GNOME Bugzilla – Bug 104181
Example segfaults after some time
Last modified: 2011-01-16 23:35:16 UTC
The example in gconfmm/example/client segfaults for me after some time if I press and hold down a key in one of the entries - e.g. it just segfaulted after having written "dddddddd". The backtrace doesn't give any useful information: gdb --core=core .libs/test_client [...] (gdb) bt
+ Trace 33023
I'm experiencing the same problem in my own application with spinbuttons - random crashes after changing the values a few times.
I've run the example with Electric Fence enabled. It seems to crash the program consistently when working with a hash table:
+ Trace 33206
I have no idea whether this really is related to the bug though. I also don't quite understand the stack trace since g_hash_table_lookup doesn't seem to be calling g_hash_table_destroy at all in glib/ghash.c. Perhaps it is just a really nasty memory bug.

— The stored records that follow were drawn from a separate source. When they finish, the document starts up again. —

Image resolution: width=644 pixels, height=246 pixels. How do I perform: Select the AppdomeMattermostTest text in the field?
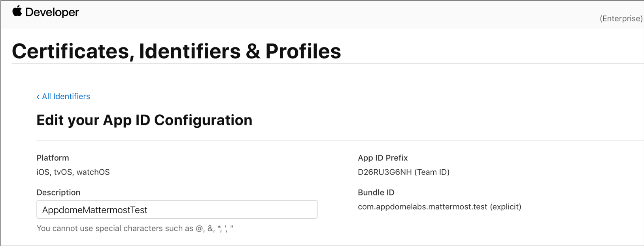95,210
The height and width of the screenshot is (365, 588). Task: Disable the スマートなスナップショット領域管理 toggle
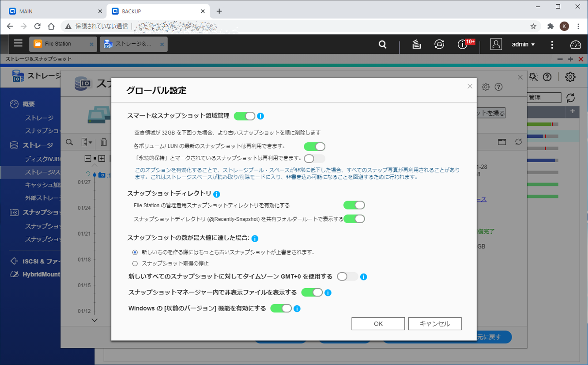click(x=245, y=116)
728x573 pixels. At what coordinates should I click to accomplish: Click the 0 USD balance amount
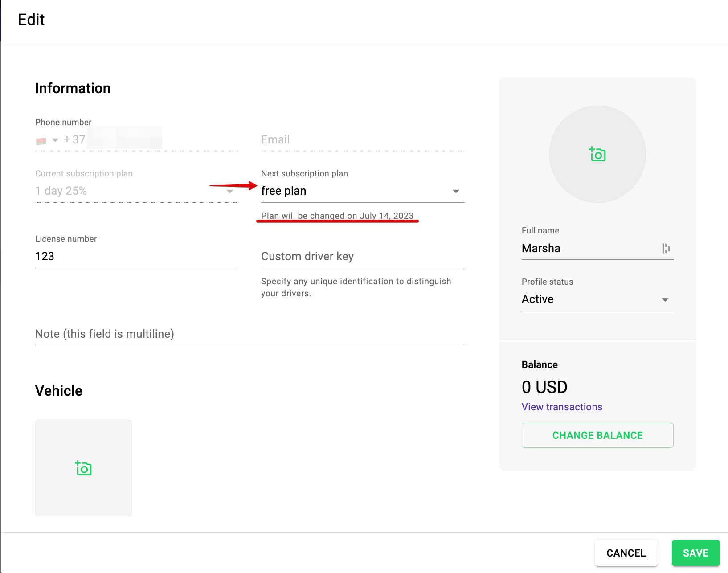544,387
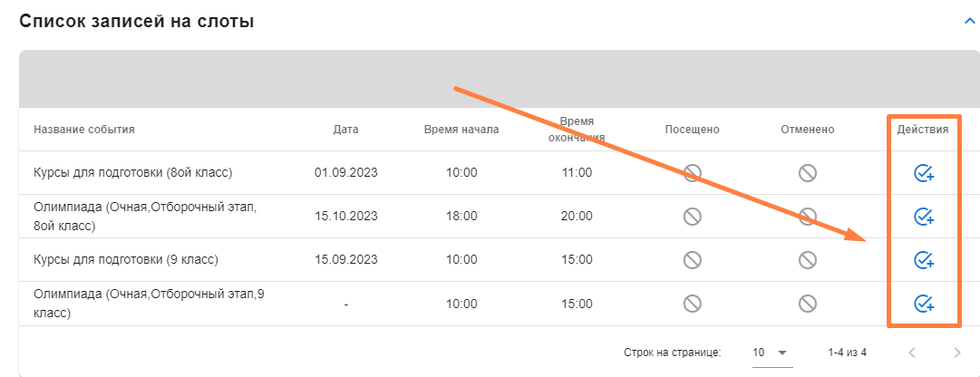Click Отменено icon in the undated Olympiad row

807,304
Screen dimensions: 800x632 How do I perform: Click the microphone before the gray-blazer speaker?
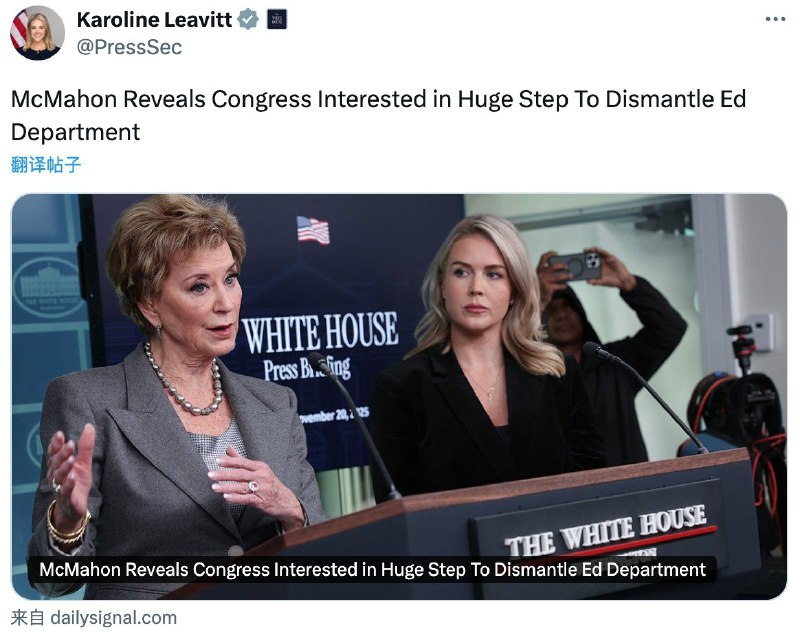point(355,424)
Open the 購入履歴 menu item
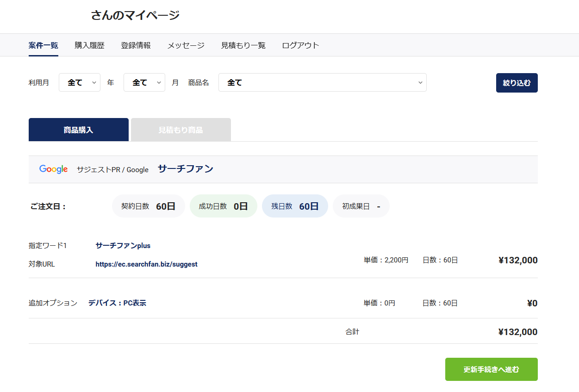This screenshot has width=579, height=392. [90, 45]
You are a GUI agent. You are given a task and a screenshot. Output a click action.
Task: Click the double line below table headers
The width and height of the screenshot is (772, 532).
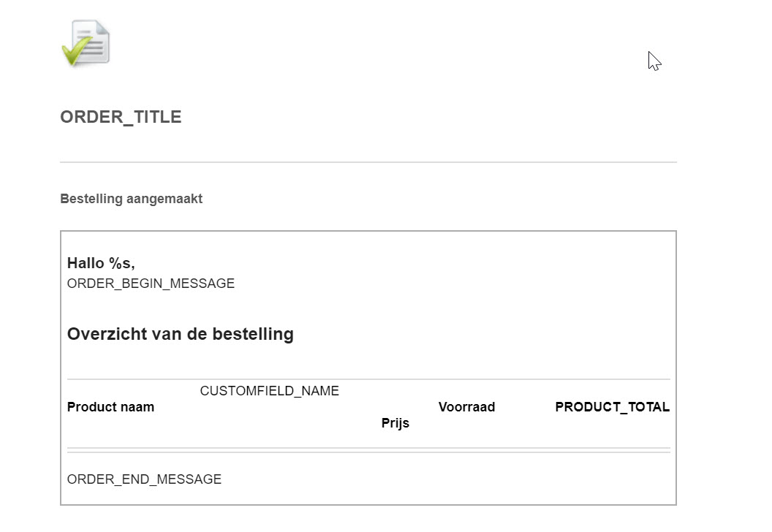click(x=368, y=450)
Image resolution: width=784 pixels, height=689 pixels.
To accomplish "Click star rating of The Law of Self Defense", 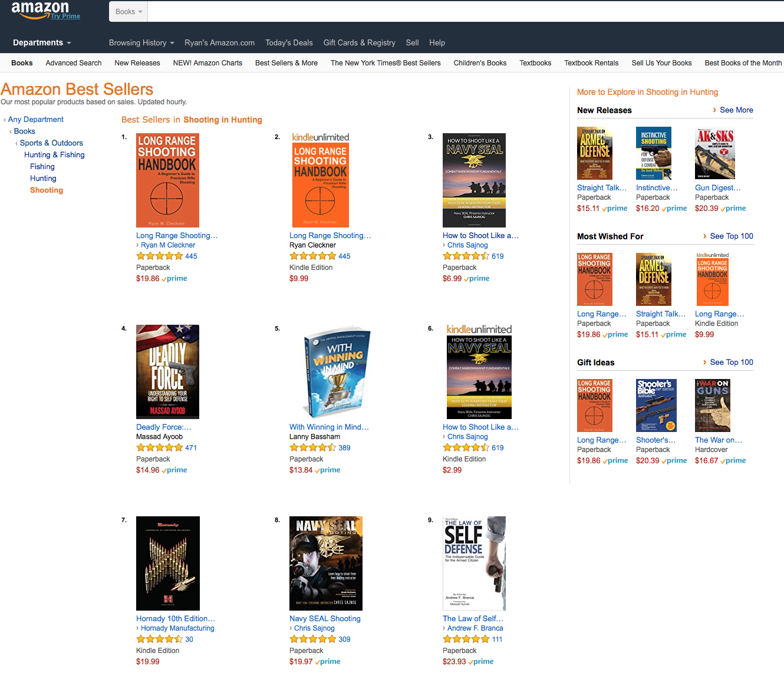I will click(x=466, y=639).
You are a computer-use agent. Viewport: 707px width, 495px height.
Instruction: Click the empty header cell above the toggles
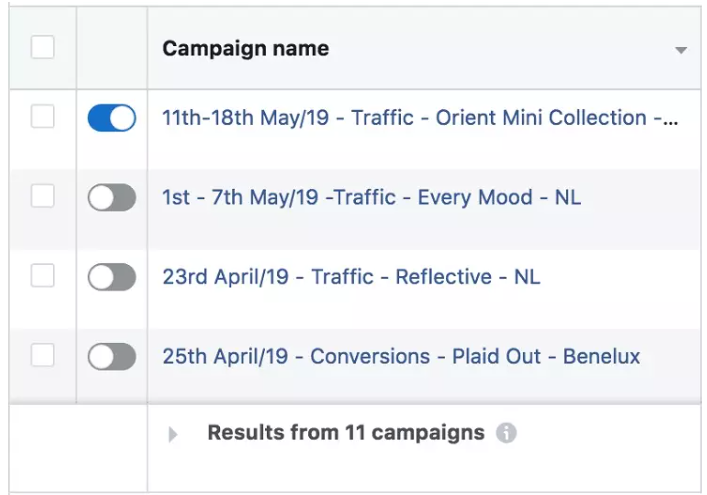[111, 48]
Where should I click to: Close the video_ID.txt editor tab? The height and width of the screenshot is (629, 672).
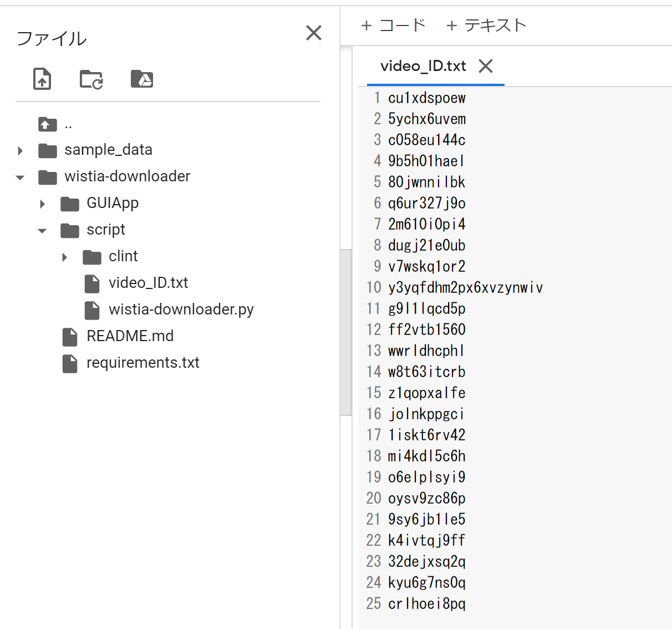(486, 66)
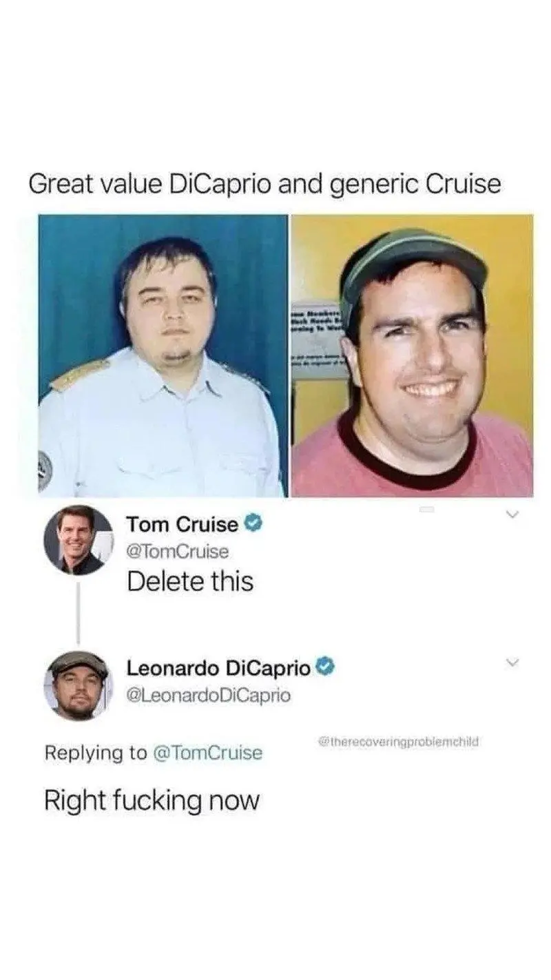Click the verified badge beside Leonardo DiCaprio
551x980 pixels.
point(326,667)
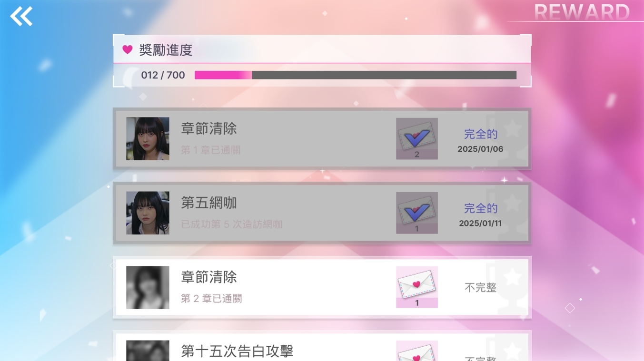
Task: Click 完全的 status dated 2025/01/06
Action: [481, 134]
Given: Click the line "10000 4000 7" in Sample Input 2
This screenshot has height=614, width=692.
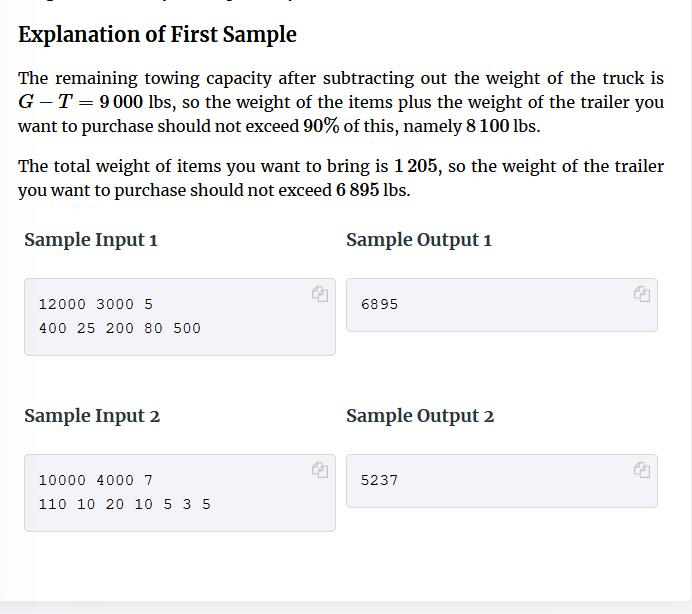Looking at the screenshot, I should (96, 480).
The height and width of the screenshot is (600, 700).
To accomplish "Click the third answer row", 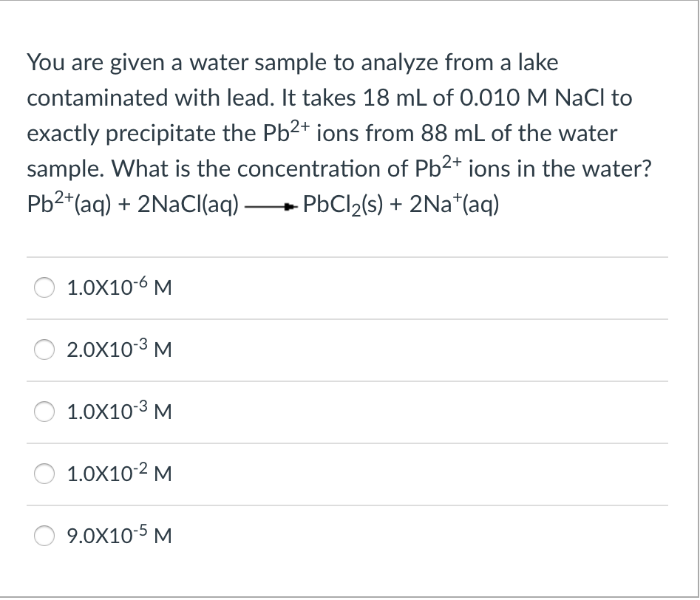I will (x=347, y=412).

I've found the bug. In gconf/gconfmm/callback.cc there is the function: void CallbackHolder::call(GConfClient* client, guint i, GConfEntry* pEntry, void* data) { if(data) ((CallbackHolder*)data)->m_Slot (i, Entry (pEntry)); } If the contents is #if'ed out, I can't reproduce the bug: void CallbackHolder::call(GConfClient* client, guint i, GConfEntry* pEntry, void* data) { #if 0 if(data) ((CallbackHolder*)data)->m_Slot (i, Entry (pEntry)); #endif } If, however, the entry is still created, I can reproduce it: void CallbackHolder::call(GConfClient* client, guint i, GConfEntry* pEntry, void* data) { Entry e(pEntry); #if 0 if(data) ((CallbackHolder*)data)->m_Slot (i, Entry (pEntry)); #endif } I've looked at the definition of Entry. It seems Entry(pEntry) assumes that the constructor is given a copy of the C object. But the reference on GConf says: GConfClientNotifyFunc () ... The value argument should not be modified, and should be copied if you want to keep it around (the GConfClient will destroy it sometime after your notify function is called). So Entry(pEntry) should be Entry(pEntry, true). Is it customary that values in gtkmm don't need to be copied? It seems unsafe to use a default argument here, when the risk is memory corruption. I'm attaching a patch. Since the bug renders gconfmm almost completely unusable with spinbuttons, I think it might be a good idea to release a new version.
Created attachment 13862 [details] [review] Patch of gconfmm/ChangeLog and gconfmm/gconf/gconfmm/callback.cc
Fantastic. Well done. I was beginning to worry about this. By the way, valgrind might also have been helpful but it crashes on this example. Unless it's urgent for you, I will release a new version after a few days, just in case.